_Quoted passage:_
>>>>

While I was reporting “Losering,” I wanted to talk to a bandmate of Ryan’s from his last and best pre-Whiskeytown group, Patty Duke Syndrome. That meant drummer Brian Walsby because the third member of the trio is no longer with us. Bassist Jere McIlwean died in a 1996 drug overdose, which inspired the 1997 Whiskeytown single “Theme For a Trucker” (named for McIlwean’s post-PDS band Trucker).

So I asked Brian if he’d talk about the old days and we had the same pre-interview conversation about Ryan that we always do, in which he expressed hesitancy about reopening that can of worms. But then we talked and it was fine, and he had many interesting things to say about his old bandmate; most of them fond, some not so much. Both kind of quotes are in the book. Still, nothing Brian told me on or off the record was as harsh as a graphic essay he composed in 2003, which is nicely summarized by the headline:

RYAN FUCKING ADAMS OWES ME, MOTHERFUCKERS!!!

<<<<

_Exercise goal:_
Reproduce the passage about Brian Walsby and Patty Duke Syndrome word for word, in full.

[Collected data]
>>>>

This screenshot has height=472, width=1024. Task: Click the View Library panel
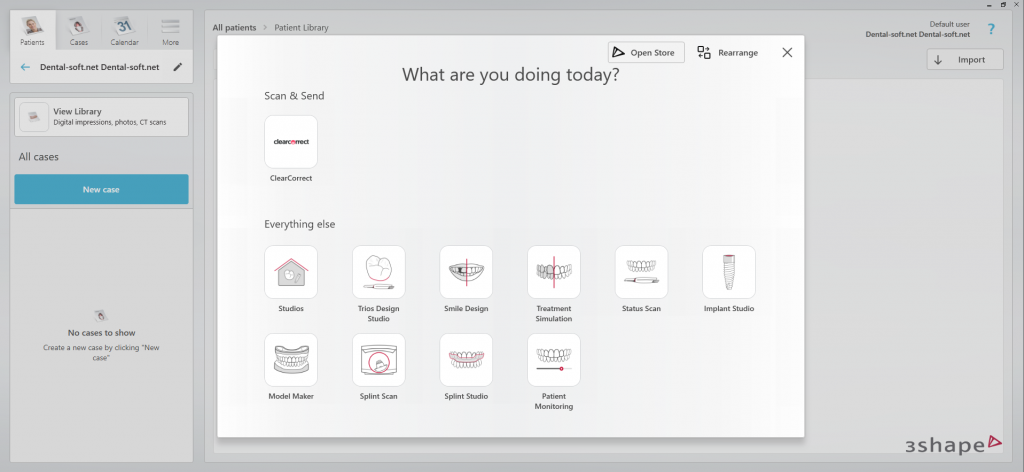click(x=101, y=117)
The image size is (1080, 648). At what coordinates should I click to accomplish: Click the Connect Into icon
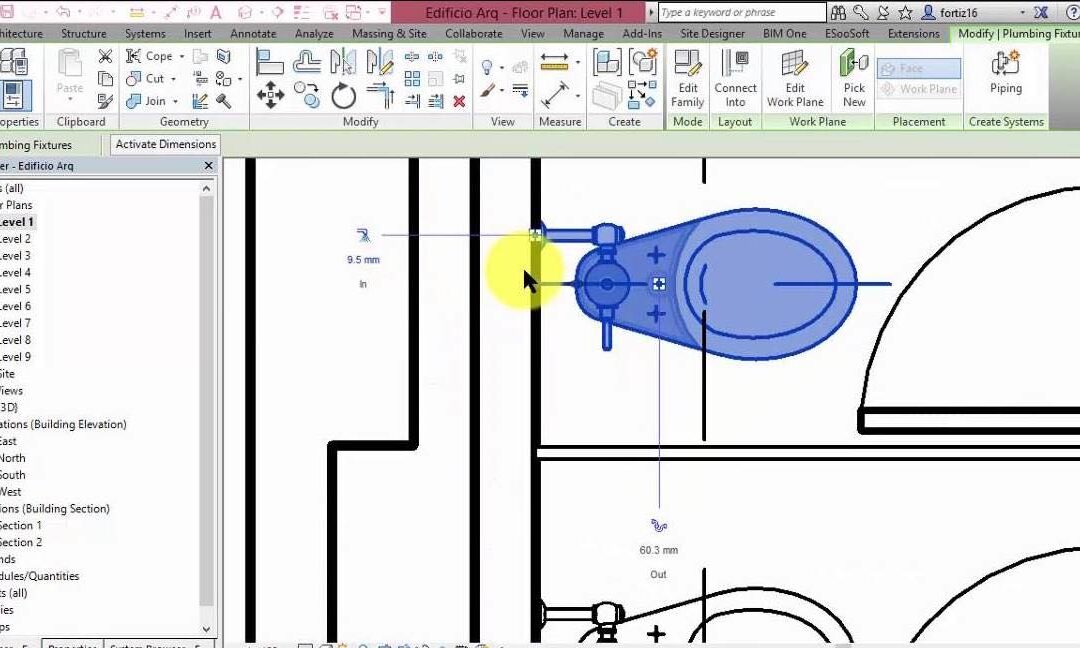(735, 79)
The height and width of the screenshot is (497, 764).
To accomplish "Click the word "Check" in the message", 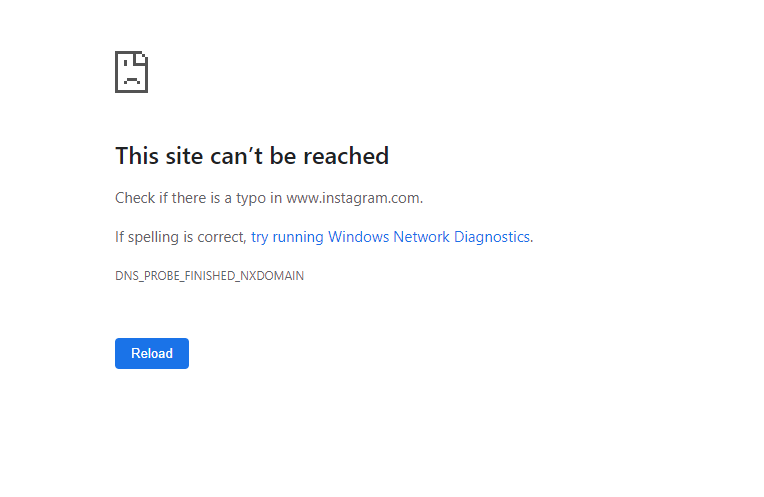I will click(x=135, y=198).
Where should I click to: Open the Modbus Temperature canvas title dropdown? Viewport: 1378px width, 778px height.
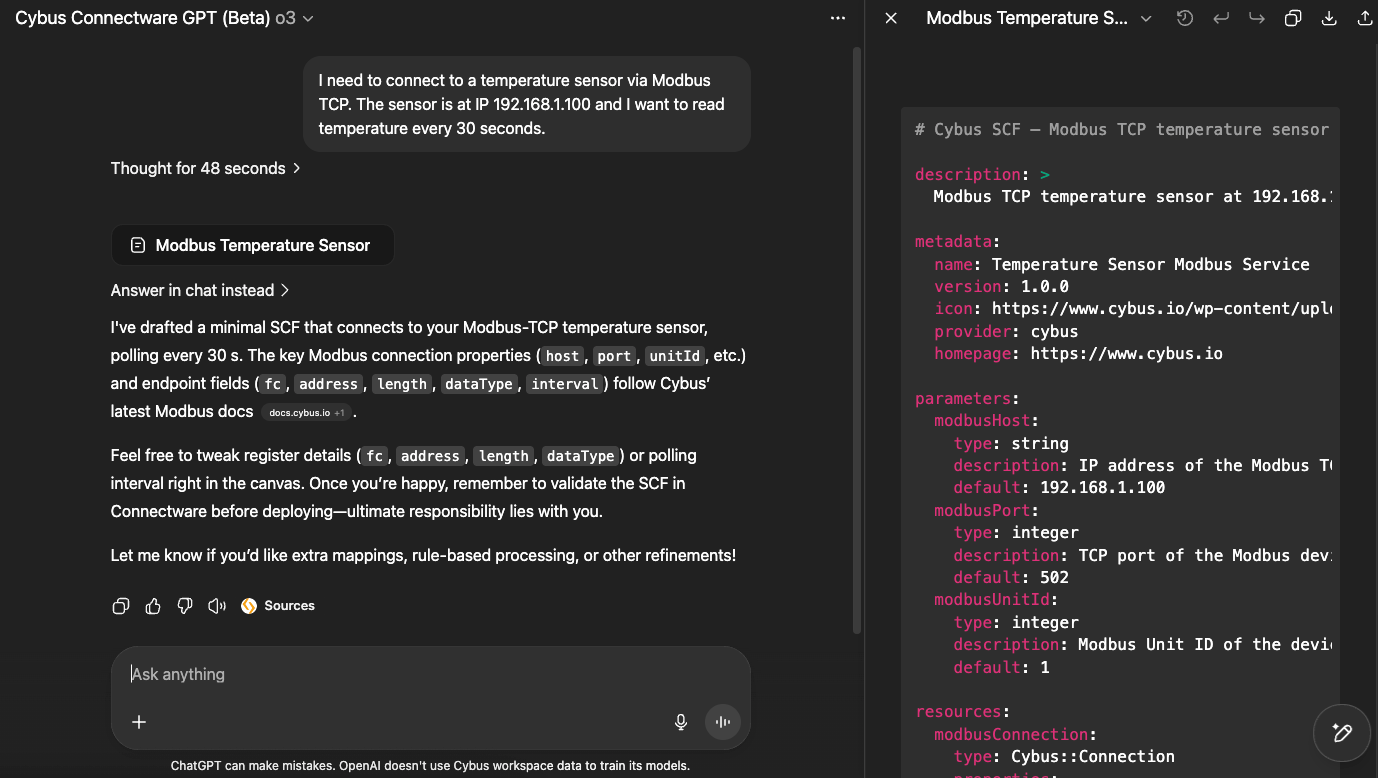click(1146, 18)
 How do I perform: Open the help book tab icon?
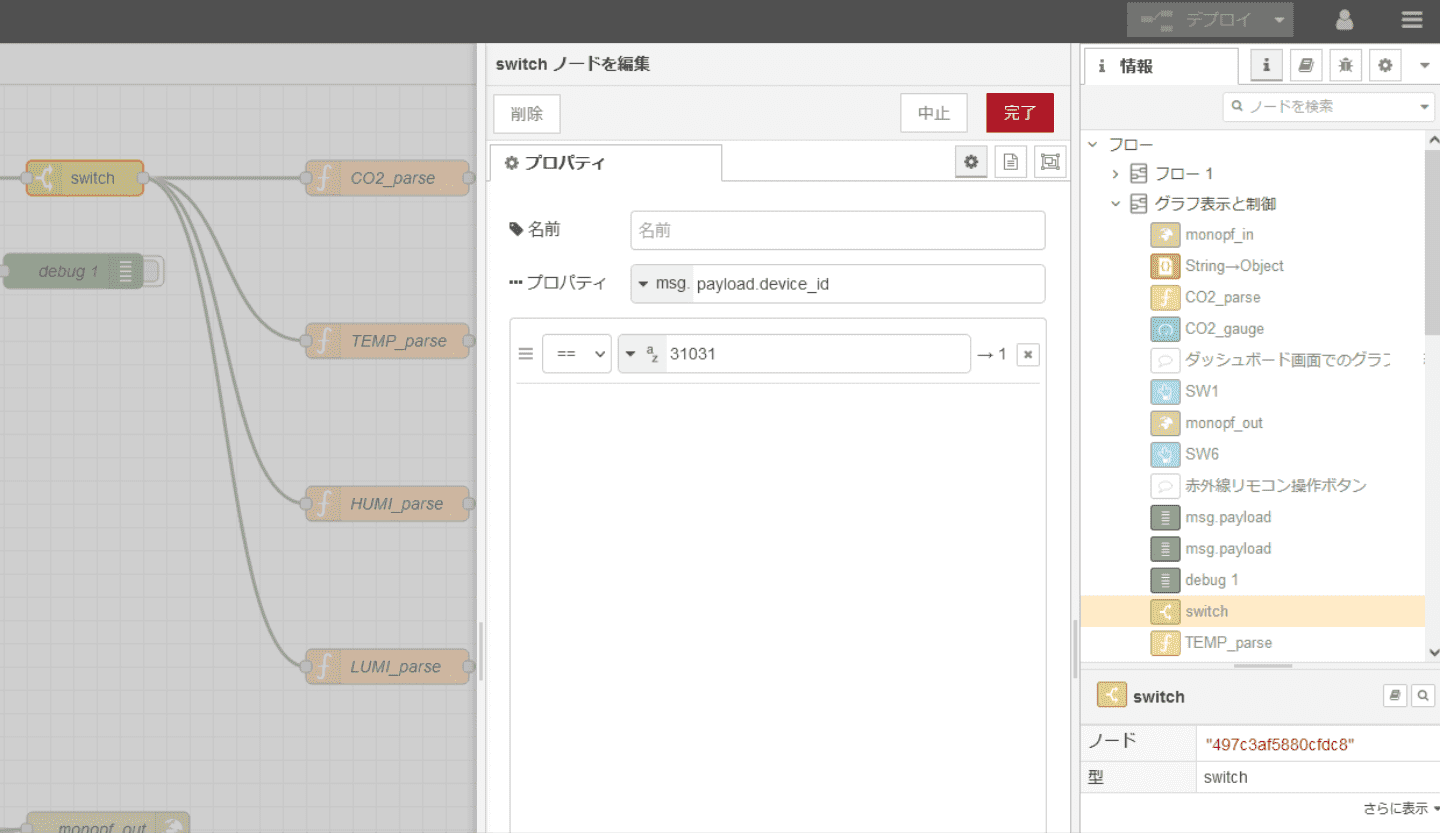pyautogui.click(x=1305, y=66)
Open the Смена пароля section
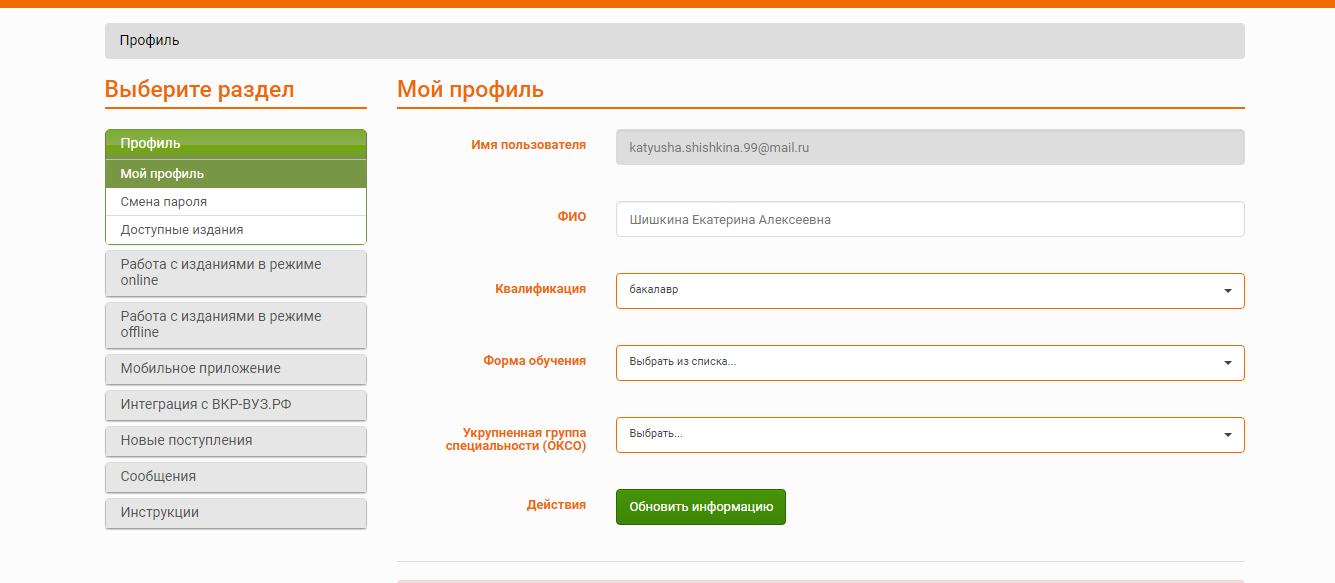 coord(164,202)
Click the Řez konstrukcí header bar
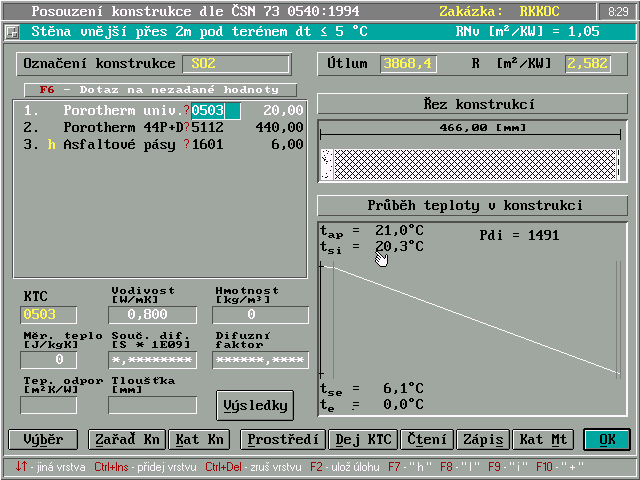This screenshot has width=640, height=480. click(473, 105)
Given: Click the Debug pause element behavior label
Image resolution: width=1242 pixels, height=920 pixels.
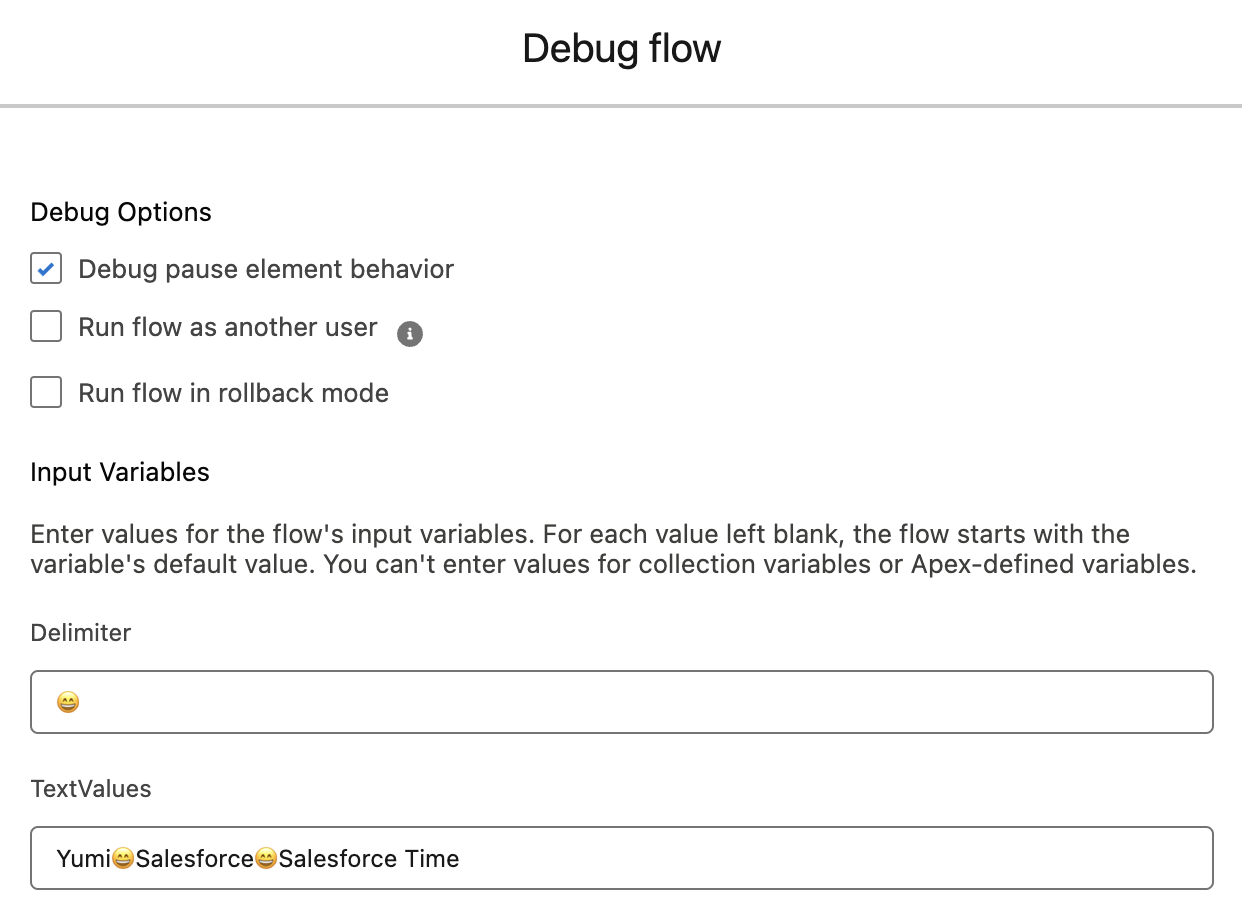Looking at the screenshot, I should 264,268.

<<<<

_Result of this exercise:_
While I was reporting “Losering,” I wanted to talk to a bandmate of Ryan’s from his last and best pre-Whiskeytown group, Patty Duke Syndrome. That meant drummer Brian Walsby because the third member of the trio is no longer with us. Bassist Jere McIlwean died in a 1996 drug overdose, which inspired the 1997 Whiskeytown single “Theme For a Trucker” (named for McIlwean’s post-PDS band Trucker).

So I asked Brian if he’d talk about the old days and we had the same pre-interview conversation about Ryan that we always do, in which he expressed hesitancy about reopening that can of worms. But then we talked and it was fine, and he had many interesting things to say about his old bandmate; most of them fond, some not so much. Both kind of quotes are in the book. Still, nothing Brian told me on or off the record was as harsh as a graphic essay he composed in 2003, which is nicely summarized by the headline:

RYAN FUCKING ADAMS OWES ME, MOTHERFUCKERS!!!